There is growing prosperity here, but also some of the most disadvantaged parts of the United Kingdom, suffering all the problems associated with social exclusion.
I saw some of these at first hand when I visited the Shankill area last December.
A place where very few people have even a single GCSE… where the opportunities for getting on and getting up are incredibly limited.
While grammar schools in Northern Ireland produce the best exam results in the United Kingdom, there are still far too many children leaving school with few, or no, qualifications.
Of course I oppose the Government’s attempts to change the status of schools without the approval of people locally. But we must also do more to encourage those in the most disadvantaged areas to see education as an opportunity, not an irrelevance.
Reading is crucial, too.
If you can’t read, it’s hard to play anything more than a walk on part in the economy.
In Northern Ireland, just under a quarter of 11 year olds failed to achieve level 4 or better at Key Stage 2 English.
Put simply, that means they don’t have command of the basics.
Getting children to read competently when they leave primary school is the greatest single contribution we could make to transforming their opportunities in later life.
Today, there are almost 20,000 young people in Northern Ireland who are not in work or in full time education.
We can’t afford to write them off or leave it to the paramilitaries to give them some sense of purpose in their lives.
So economic empowerment means fixing the broken rungs at the bottom of the ladder from poverty to wealth.
There are 113,000 people in Northern Ireland on incapacity benefits, many of whom have the ability and the will to work – at least part-time – if the system only supported and encouraged them to do so.
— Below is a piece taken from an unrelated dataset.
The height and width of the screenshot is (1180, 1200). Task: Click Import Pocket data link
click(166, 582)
Human capital is the most important resource of the open economy.
I see it as a key task of modern government to find ways of helping excluded groups back into the mainstream of our society.
And more often than not it will not be the Government that has the answers – it will be social enterprises, voluntary groups, community organisations and, yes, business that has the answers.
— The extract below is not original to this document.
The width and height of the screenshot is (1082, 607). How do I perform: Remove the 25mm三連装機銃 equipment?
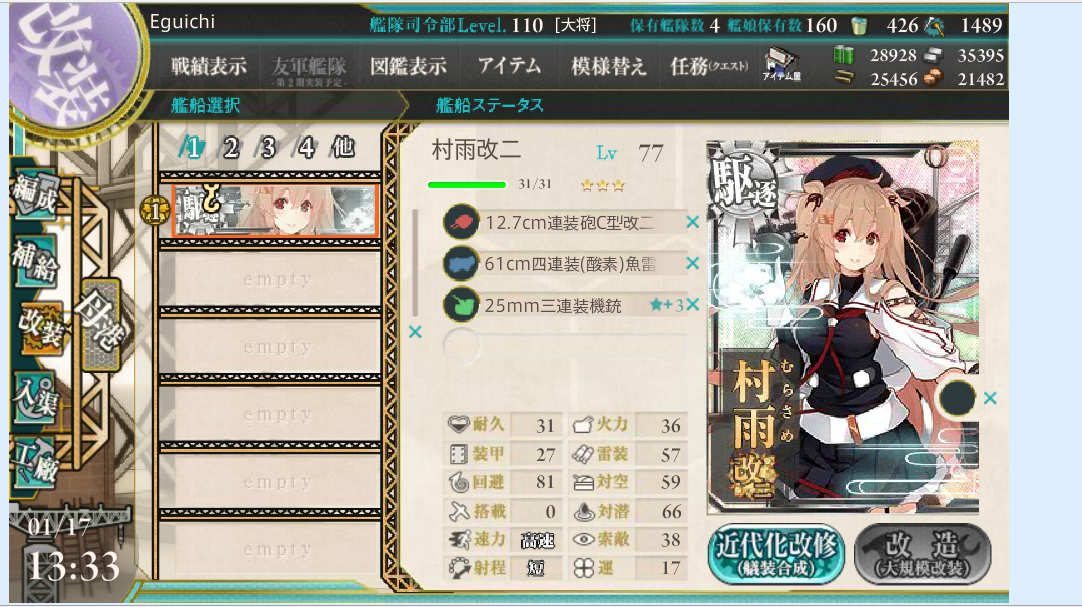[693, 304]
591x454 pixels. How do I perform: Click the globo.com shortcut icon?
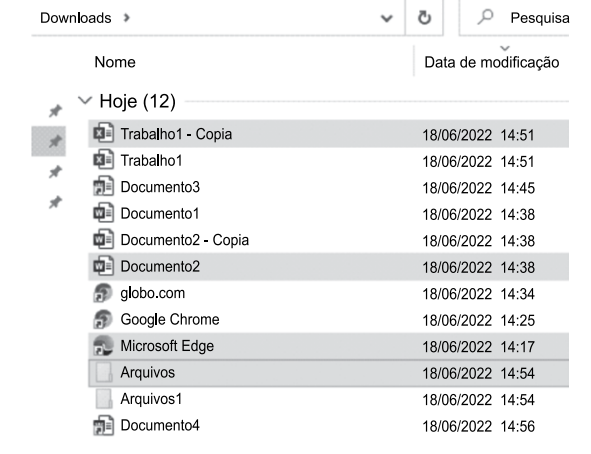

So yes we need to roll back the state in terms of rebalancing the economy, between the state sector and the private sector.
But we also need to roll forward society in terms of all recognising our responsibility to help the disadvantaged and build a strong society.
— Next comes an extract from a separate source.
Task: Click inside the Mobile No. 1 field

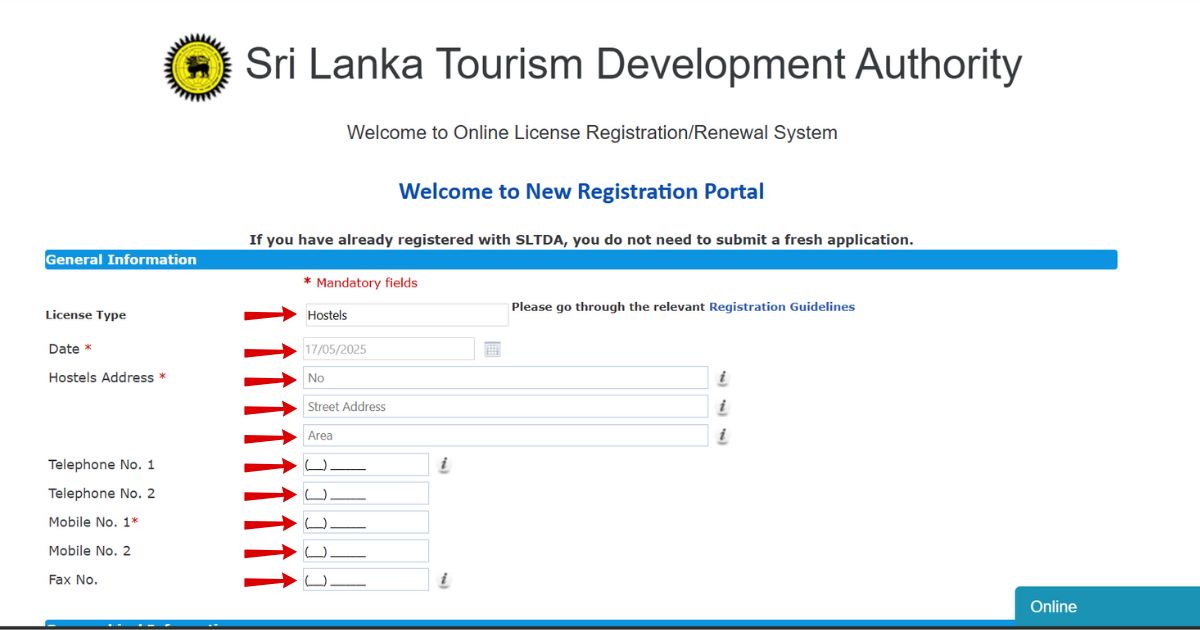Action: [x=365, y=521]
That is what I mean by social responsibility – recognising that government alone cannot tackle these problems.
We should be looking at a new deal with the voluntary sector – longer term contracts and funding to deal with the toughest challenges.
We should look at new ways to help those stuck in deprivation – perhaps easing the rules that say you lose benefit if you do more than 16 hours voluntary work. For many that is the path back to work – so why block it?
And just as Enterprise Zones helped in the 1980s with a broken economy, why not create Social Action Zones, cutting burdens from business and charities that help crack deprivation in some of our poorest neighbourhoods.
When I was growing up, when I first began working in politics, Northern Ireland only ever seemed to be associated with bad news.
Today, Northern Ireland is changing – and for the better.
There’s still some distance to travel and some issues to be resolved.
But hopefully we’re getting there.
I want to see Northern Ireland as a peaceful, stable and prosperous part of the country.
I want to see a shared future for people of all traditions, based on reconciliation, democracy and the rule of law.
And I look forward to working with you over the coming years to help make that a reality.
I want politics in Northern Ireland to be about the real things – schools, hospitals, tax, not about timetables, deadlines and institutional arrangements.
And I want the Conservative Party to be a part of that new politics.
We’re moving in a new direction.
Leading the debate. Pulling ahead of a tired Government. Developing policies for the future.
In doing so, one thing is certain.
My Party’s commitment to Northern Ireland, and to all its people, will be whole hearted and unshakeable.